Easy questions: What's an adverb?  What sorts of adverbs are there?  (Hint: see if you can identify four.)
Click here when you have answers.

So what's an adverb?

There are two fundamental sorts:

  1. adverbs functioning as adverbials (as in Sentence 1, above), for example, He spoke intelligibly
  2. adverbs modifying adjectives and other adverbs, e.g., It's an extremely beautiful house, He spoke barely intelligibly.

Adverbs sometimes modify other parts of a sentence, as we shall see.


Forming adverbs

It is often the case that a word can be identified by its form as an adverb because English has only three obvious ways to form adverbs:

  1. The most common by far is the addition of -ly to the adjective form (sometimes with a spelling change):
    happy - happily, nasty - nastily, wooden - woodenly, rare - rarely etc.
  2. Rarely we can add -wards to denote direction of movement:
    north - northwards, down - downwards etc.
  3. Even more rarely, we can add -wise or -ways to denote the manner of something:
    crabwise, edgeways, edgewise, coastwise etc.

Unfortunately, an adverb is sometimes not identifiable from its form at all and these words simply have to be learned individually because no reliable form test is available to identify them.  Examples include many short place adverbials such as out, in, over etc. as well as ones such as seldom, often, outside, soon and hard.

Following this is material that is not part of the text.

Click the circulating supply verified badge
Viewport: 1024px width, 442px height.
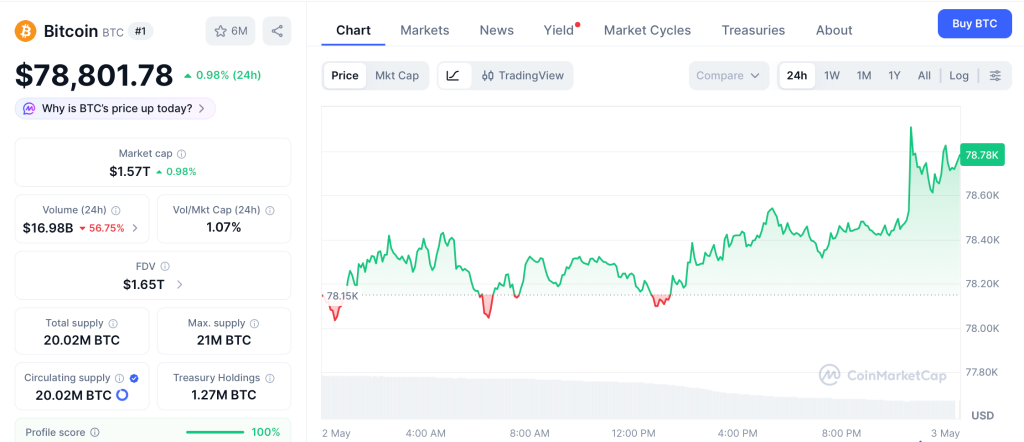pyautogui.click(x=134, y=378)
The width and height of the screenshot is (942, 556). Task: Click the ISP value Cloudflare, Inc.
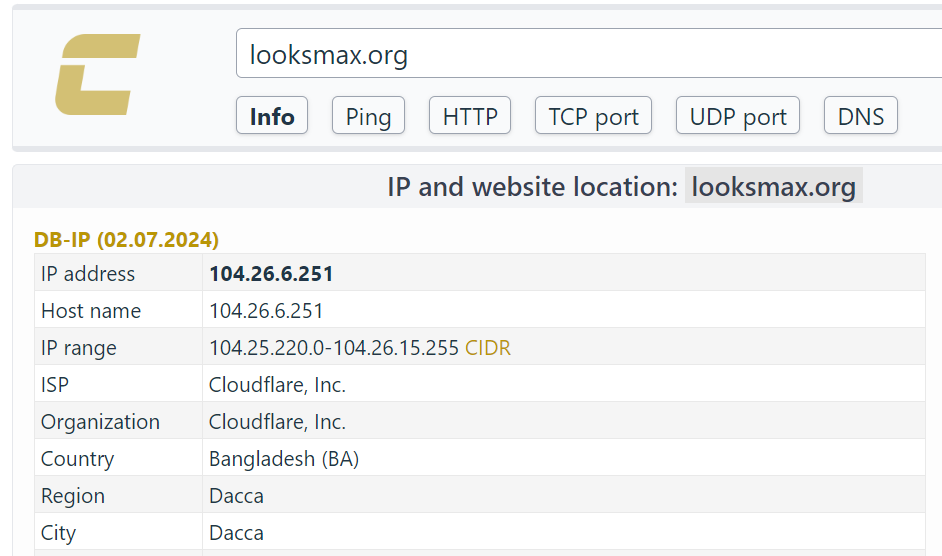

Type a – adverbs as adverbials modifying the verb

The sun shone brightly

When adverbs function as adverbials, modifying a verb or verb phrase, they are of three sorts:

These are the most familiar ones to us because the adverb is integrated into the sentence.  We don't need any more information than the clause contains to understand them.  Some examples:
    She waited inside
    They told me quickly
    She rarely gets here on time
    I want to leave now
There are four adjunct adverbs in particular whose function is somewhat different from others.  They serve to link cause and effect but do so in a way which makes the utterance perform the act.  In other words, they are performative.  They are also quite formal, even archaic.
Here are four examples of the most common ones:
  • You are hereby elected as captain
  • The undersigned undertake herewith to transfer the money
  • She had studied the area and was thereby able to explain it to me
  • She sold the painting and therewith became quite wealthy

See the guide to cause and effect for a little more on this.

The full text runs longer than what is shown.